Alimentary Pharmabiotic Centre, University College Cork, National University of Ireland, Cork, Ireland

author email corresponding author email* Contributed equally

BMC Immunology 2009, 10:54doi:10.1186/1471-2172-10-54


Published:	8 October 2009

Abstract

Background

Human intestinal epithelial cells (IECs) secrete the chemokine CCL20 in response to infection by various enteropathogenic bacteria or exposure to bacterial flagellin.

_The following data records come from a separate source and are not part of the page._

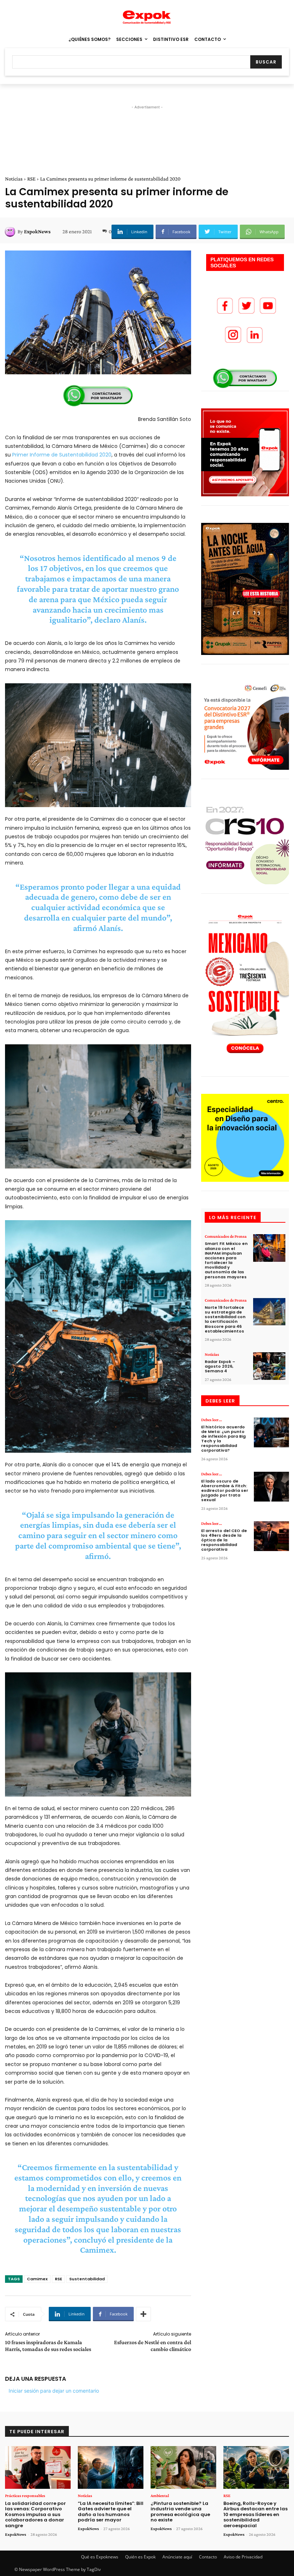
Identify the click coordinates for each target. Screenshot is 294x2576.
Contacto (208, 2557)
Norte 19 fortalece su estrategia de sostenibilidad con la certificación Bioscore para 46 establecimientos (225, 1319)
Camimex (37, 2279)
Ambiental (160, 2495)
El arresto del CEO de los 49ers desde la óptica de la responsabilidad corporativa (224, 1540)
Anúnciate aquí (177, 2557)
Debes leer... (211, 1420)
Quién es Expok (140, 2557)
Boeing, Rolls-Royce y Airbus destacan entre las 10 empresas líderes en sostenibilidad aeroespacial (255, 2514)
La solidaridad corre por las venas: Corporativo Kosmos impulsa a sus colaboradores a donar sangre (35, 2514)
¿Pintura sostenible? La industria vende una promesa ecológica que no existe (180, 2512)
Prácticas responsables (25, 2495)
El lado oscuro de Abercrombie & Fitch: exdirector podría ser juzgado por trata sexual (224, 1490)
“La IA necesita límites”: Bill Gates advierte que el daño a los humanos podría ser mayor (110, 2512)
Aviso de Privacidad (243, 2557)
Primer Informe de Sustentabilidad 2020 (62, 454)
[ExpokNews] (11, 231)
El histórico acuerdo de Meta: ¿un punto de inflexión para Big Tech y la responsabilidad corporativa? (223, 1438)
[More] (143, 2314)
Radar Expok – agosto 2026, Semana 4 (220, 1366)
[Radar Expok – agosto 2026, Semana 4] (269, 1366)
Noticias (14, 179)
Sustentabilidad (87, 2279)
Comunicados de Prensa (226, 1236)
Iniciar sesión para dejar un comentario (54, 2391)
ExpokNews (37, 231)
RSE (31, 179)
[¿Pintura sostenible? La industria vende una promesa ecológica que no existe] (183, 2467)
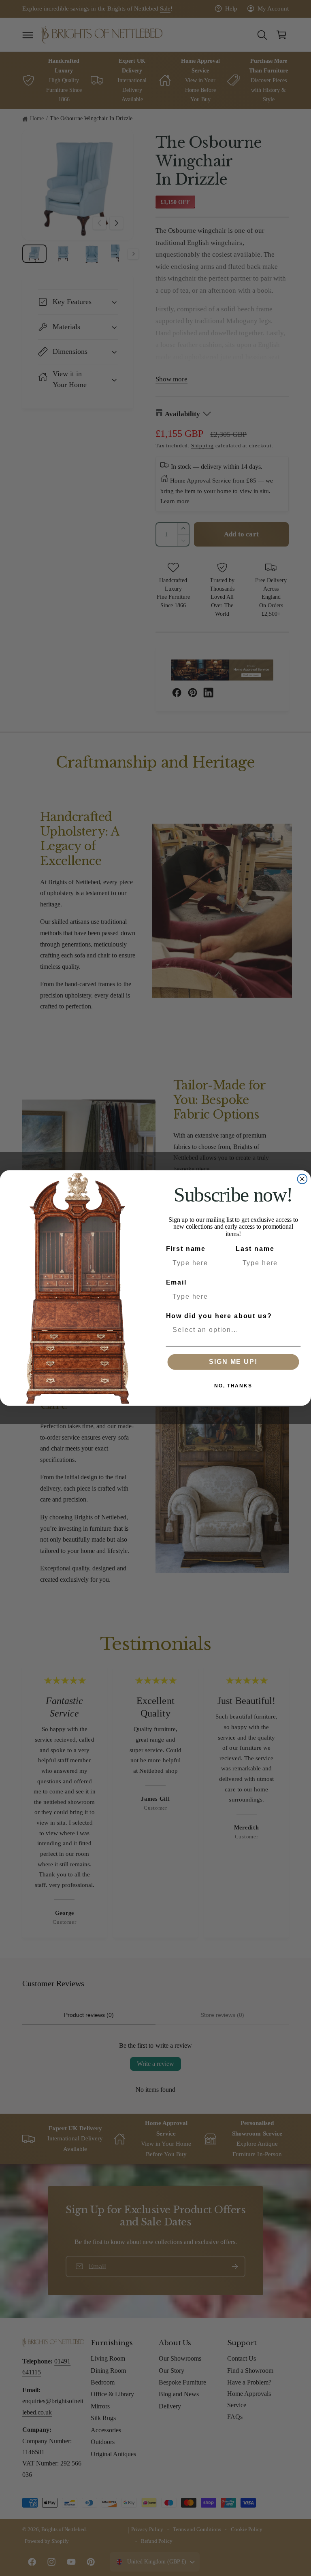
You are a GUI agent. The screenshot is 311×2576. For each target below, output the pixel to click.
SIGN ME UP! (233, 1361)
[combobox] (231, 1329)
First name (186, 1248)
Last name (255, 1248)
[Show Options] (293, 1329)
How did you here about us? (219, 1315)
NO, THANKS (233, 1386)
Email (176, 1282)
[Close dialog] (302, 1179)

CCL20 recruits immature dendritic cells and lymphocytes to target sites. Here we investigated IEC responses to various pathogenic and commensal bacteria as well as the modulatory effects of commensal bacteria on pathogen-induced CCL20 secretion. HT-29 human IECs were incubated with commensal bacteria (Bifidobacterium infantis or Lactobacillus salivarius), or with Salmonella typhimurium, its flagellin, Clostridium difficile, Mycobacterium paratuberculosis, or Mycobacterium smegmatis for varying times. In some studies, HT-29 cells were pre-treated with a commensal strain for 2 hr prior to infection or flagellin stimulation. CCL20 and interleukin (IL)-8 secretion and nuclear factor (NF)-κB activation were measured using enzyme-linked immunosorbent assays.

Results

Compared to untreated cells, S. typhimurium, C. difficile, M. paratuberculosis, and flagellin activated NF-κB and stimulated significant secretion of CCL20 and IL-8 by HT-29 cells. Conversely, B. infantis, L. salivarius or M. smegmatis did not activate NF-κB or augment CCL20 or IL-8 production. Treatment with B. infantis, but not L. salivarius, dose-dependently inhibited the baseline secretion of CCL20. In cells pre-treated with B. infantis, C. difficile-, S. typhimurium-, and flagellin-induced CCL20 were significantly attenuated. B. infantis did not limit M. Paratuberculosis-induced CCL20 secretion.

Conclusion

This study is the first to demonstrate that a commensal strain can attenuate CCL20 secretion in HT-29 IECs. Collectively, the data indicate that M. paratuberculosis may mediate mucosal damage and that B. infantis can exert immunomodulatory effects on IECs that mediate host responses to flagellin and flagellated enteric pathogens.